**Stated problem**
Quote the lines of each of the rows below without any changes, omitting the pictures.

**Word and element pointing rows**
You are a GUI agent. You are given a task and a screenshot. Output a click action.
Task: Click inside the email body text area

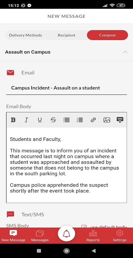point(67,165)
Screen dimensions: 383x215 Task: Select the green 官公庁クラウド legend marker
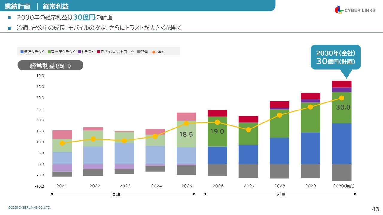pyautogui.click(x=49, y=52)
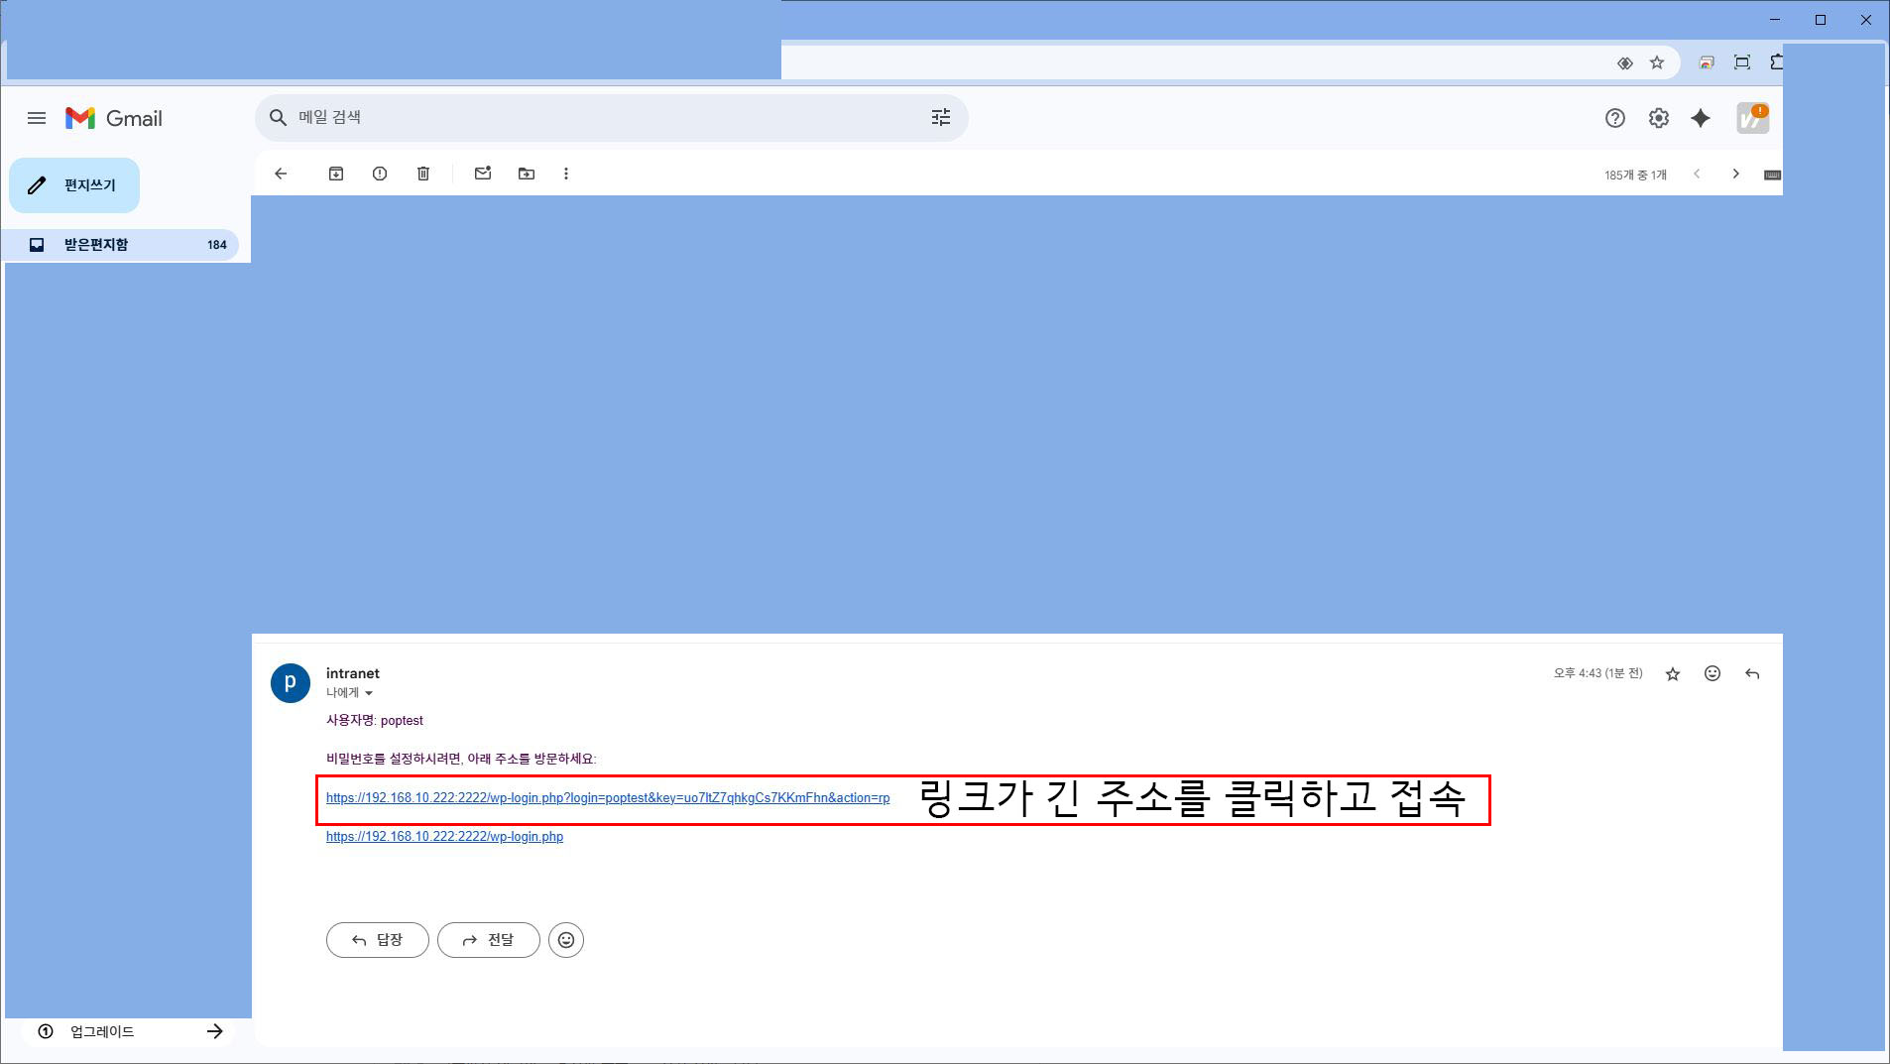The width and height of the screenshot is (1890, 1064).
Task: Expand recipient details arrow next to 나에게
Action: coord(369,693)
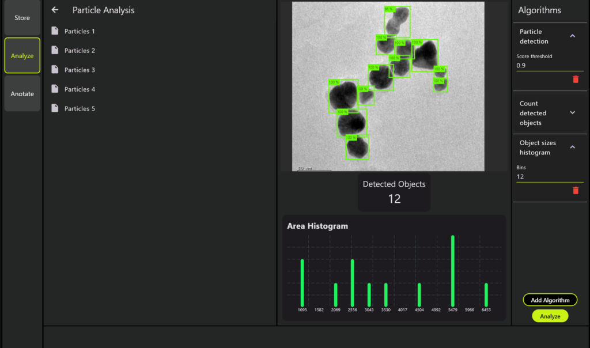Run the green Analyze button

(550, 316)
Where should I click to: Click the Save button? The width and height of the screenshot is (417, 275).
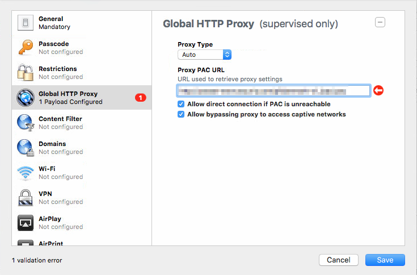(x=385, y=260)
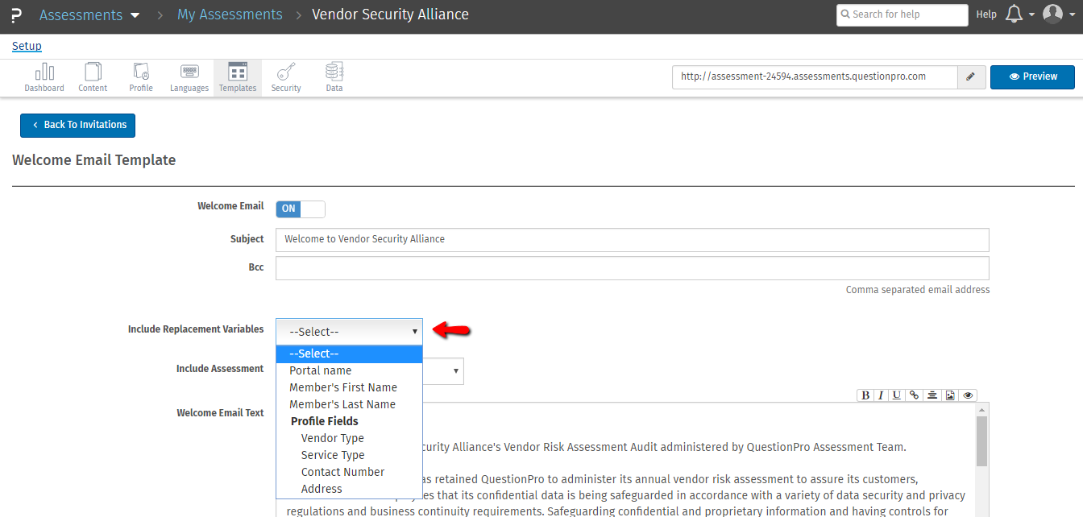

**Right answer**
You are a GUI agent. You are given a task and a screenshot. Output a click action.
Task: Click inside the email body text area

point(67,165)
Screen dimensions: 383x215 Task: Select the green 官公庁クラウド legend marker
pyautogui.click(x=49, y=52)
The width and height of the screenshot is (1890, 1064).
Task: Expand recipient details arrow next to 나에게
Action: coord(369,693)
Run the green Analyze button

(550, 316)
Where should I click to: Click the Save button? The width and height of the screenshot is (417, 275).
(x=385, y=260)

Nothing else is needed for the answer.